Traditional methods for determining Rs are not only time-intensive but also costly, with results heavily influenced by sampling quality. The researchers utilized a comprehensive database containing 1,154 data points to develop these models, showcasing the potential of modern data-driven techniques to streamline the prediction process.
Among the ML algorithms tested, the extra trees (ET) algorithm emerged as the most capable, achieving an average absolute percent relative error (AAPRE) of approximately 3%. This high level of accuracy positions ET models as powerful alternatives to conventional Rs estimation approaches, which had limitations related to accuracy and efficiency.
The study also evaluated Rs predictions based on seven different equations of state (EoS). Among them, the Schmidt-Wenzel (SW) EoS was identified as the most accurate conventional method, achieving an average error of about 11%. This comprehensive analysis highlights the advantages of the ML models relative to traditional techniques, providing insights for future research and applications.
Fossil fuels and particularly petroleum continue to have vast impacts on multiple aspects of life and industry. The accurate characterization of PVT properties, including Rs, is indispensable for reservoir engineering calculations. These include well testing, reservoir simulations, reserve estimations, and economic assessments. Proper data around these parameters benefits not just industry but academic studies focusing on fuel properties.

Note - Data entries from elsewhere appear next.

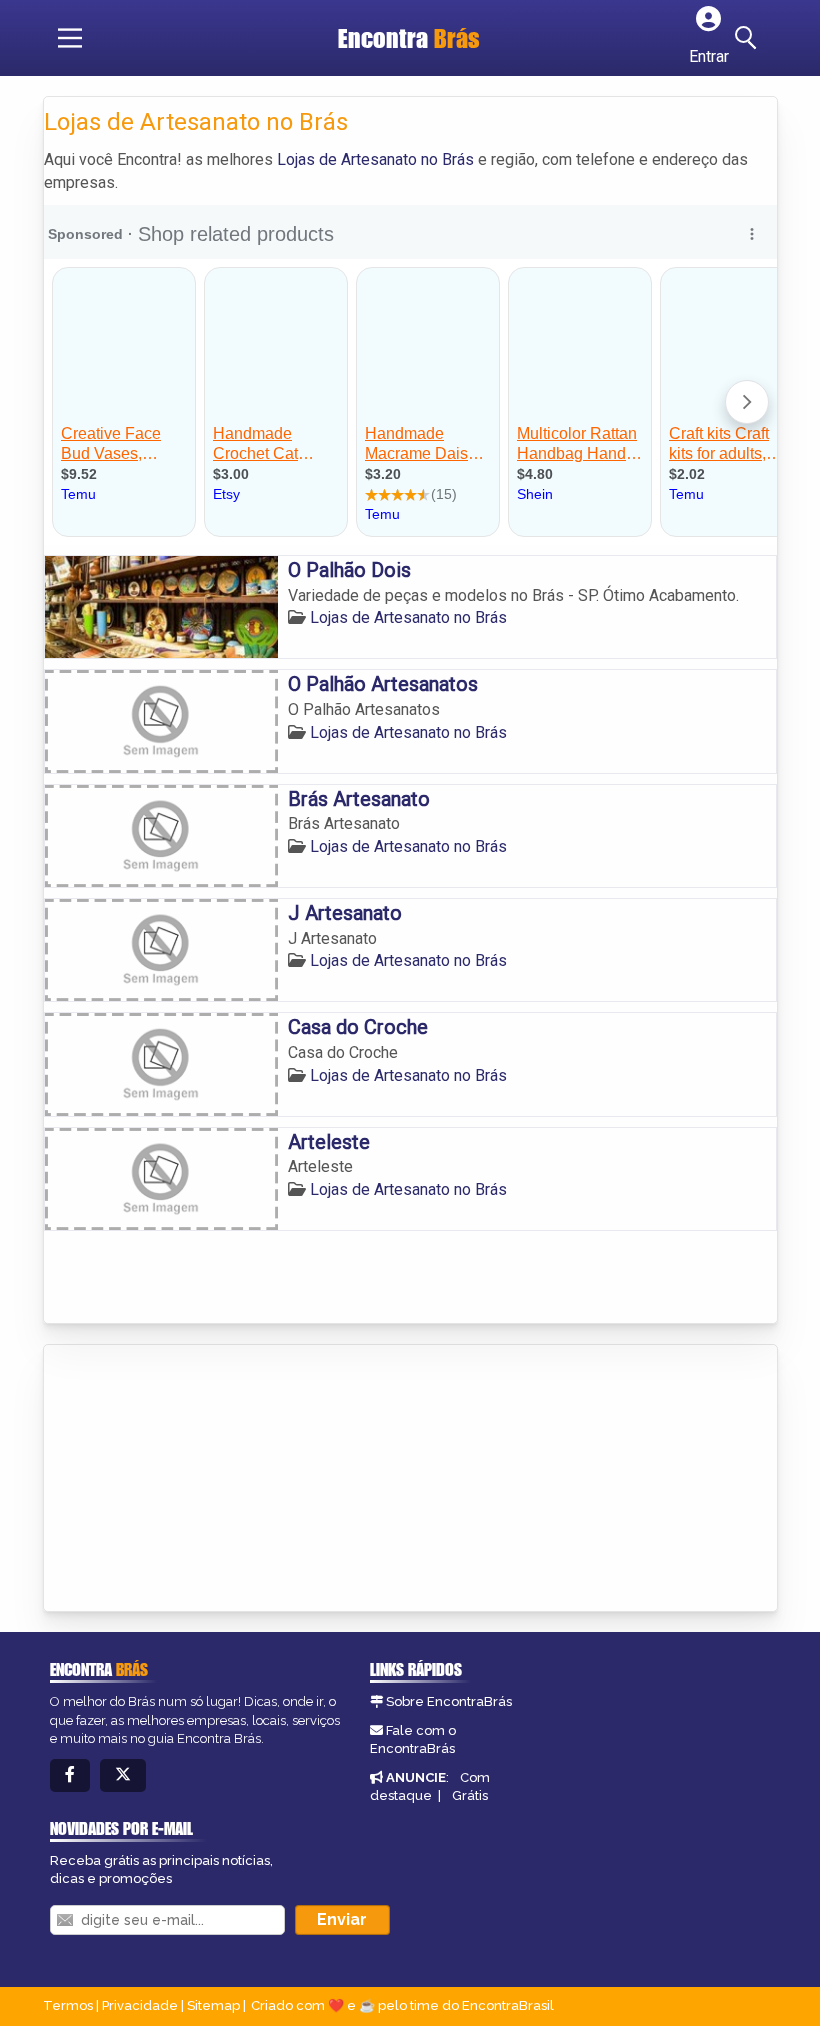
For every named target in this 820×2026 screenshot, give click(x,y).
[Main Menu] (70, 38)
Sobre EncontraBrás (449, 1701)
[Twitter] (123, 1775)
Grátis (470, 1795)
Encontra (409, 38)
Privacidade (140, 2005)
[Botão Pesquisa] (749, 38)
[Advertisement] (194, 1480)
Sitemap (213, 2005)
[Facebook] (70, 1775)
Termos (68, 2005)
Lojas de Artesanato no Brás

While traditional methods, such as differential liberation (DL) and constant mass expansion (CME) tests are considered reliable, they also entail substantial investments of time and cost. The research community has been exploring alternative approaches including equations of state, artificial intelligence, and empirical correlations to develop Rs models.
The study lays out findings from previous attempts to predict Rs using differing methodologies, including efforts to incorporate artificial intelligence techniques to address traditional model shortcomings.
Emerging from this recent study, proposals included novel models based on tree ensembles and neural networks. Researchers noted the need for advanced machine-learning techniques to account for compositional variations affecting Rs behavior, leveraging comprehensive data as input to refine predictive capabilities.
The choice of ML models was prompted by their proficiency in capturing non-linear relationships within the input data, which are often oversimplified within conventional EoS models.
Key findings revealed the robustness of ET models, validating their predictive reliability across temperature ranges and confirming their capability to accurately visualize the physical relationships between Rs and pressure. A trend analysis performed during the study corroborated this finding, showcasing how ET models could track Rs variations corresponding to changing pressure conditions.
Evaluative measures of the models' performance included formal statistical assessments such as standard deviation, correlation coefficient, and root mean square error. Results indicated the tree-based models performed with greater efficiency compared to conventional EoS.
The models were tested with both normal datasets containing detailed molecular characteristics and grouped datasets, where components were clustered for simplicity. The latter approach is particularly optimal for real-time applications and field-level predictions where rapid estimations are requisite.
Despite the successes, the study also acknowledged the computational complexity limitations of ML models, which may hinder deployment under resource-constrained environments. Nonetheless, the study presents significant advancements and substantial contributions to the existing PVT modeling field, particularly with regards to Rs prediction.
The study concludes with strong recommendations for extending the employment of machine learning models for various PVT parameters, promoting their scalability and efficiency across the petroleum industry. Their development has potential advantages including cost reductions and optimized field operations.
This study could serve as a benchmark for future research aimed at integrating such advanced techniques more broadly and effectively within reservoir engineering and other related applications, providing fertile ground for continued advancements.